この病院内の男性、女性の格差、それは「どれだけ彼・彼女らに投資がなされきたか」とイコールで、そのはっきりとした背景が如実に押し寄せ、吐きそうになった。
う・・
あれ、骨折なのに気持ち悪いんですか?
違います・・
突然、ある居酒屋で聞こえてきた会話を思い出した。
虎の門あたり。午後10時。
隣で、部長、若手、その間、唯一の女性の若手がテーブルを囲んでいる。
部長「休みの日なにしてた?」
(おれ。うわあそのテンプレ一番こまる。この質問する人っていったい何を求めている?なにもか。単に会話の糸口か。)
若手「なにもです。もう疲れて寝てまして。洗濯物を一気にやっつけましたね。あと掃除してたら終わっちゃいました」
(おれ。オッ!言葉の裏に「このブラック会社は人を酷使しすぎんだよ」激務を匂わせている。やるじゃん。しかし部長は一ミリも気づいてなさそう・・無念)
部長「キミ、もう30でしょ。誰かいい人いないの」
(おれ。え、なにそれそんな展開・・)
若手「いや~~。もうボクなんで誰でもいいです。疲れて。誰か家事やってくれる人いないかいかなー。なんでもいいです、機械でもハハハ」
(おれ。おい若手。本心じゃねえだろ。言わされてるんだよな。言わされるなよ。)
話に割って入ったのは、自分の話がしたくて口がウズウズしてた「その間」さんだ。自分の家庭のエピソードを語り始めたがちょっと浮き気味だ。
部長は、のっぺらぼうのような、三谷幸喜似の特徴のない顔。
若手は、腹に一物抱えていそうな濃い顔立ちだが、完全に会社プレイに徹する。
若手女性は無理もない、会話に入れず、一生懸命にこにこしている。
(おれ。行きたくないけどちょっとでも仕事に役立つことがあればと無理して来てるのだろうに。嫌な部分見せるんじゃなくて誰かケアしてあげろよ。)
独り暮らしだと、家事や手続きで休日が終わるのは当たり前だ。
家事は楽しい。
部長は人生の多くの楽しみを逸しているし、興味もない。家事はパートナーである女性がするものという化石圧力を押し付けるパワハラだ。

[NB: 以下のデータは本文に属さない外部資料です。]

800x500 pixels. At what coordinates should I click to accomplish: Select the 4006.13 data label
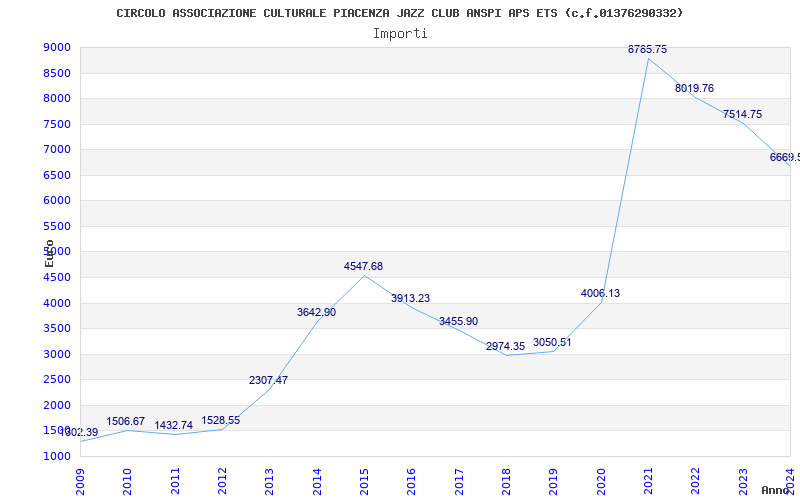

噂では聞いていたが、本当にこんな時代錯誤なコミュニティがあるのかと驚いた。
部長がいつ若手女性にセクハラの水を向けるか心配で仕方なかったが、自分の席も盛り上がってきたのでその先はわからない。
忘れていたと思っていたこの違和感は、澱のように心のどこかに沈んでいて、性差が如実な現場に直面し、試験管が揺らされふわふわ舞い上がってきたのだろう。病院だけに。
スマホでゲームでもしてればよかった。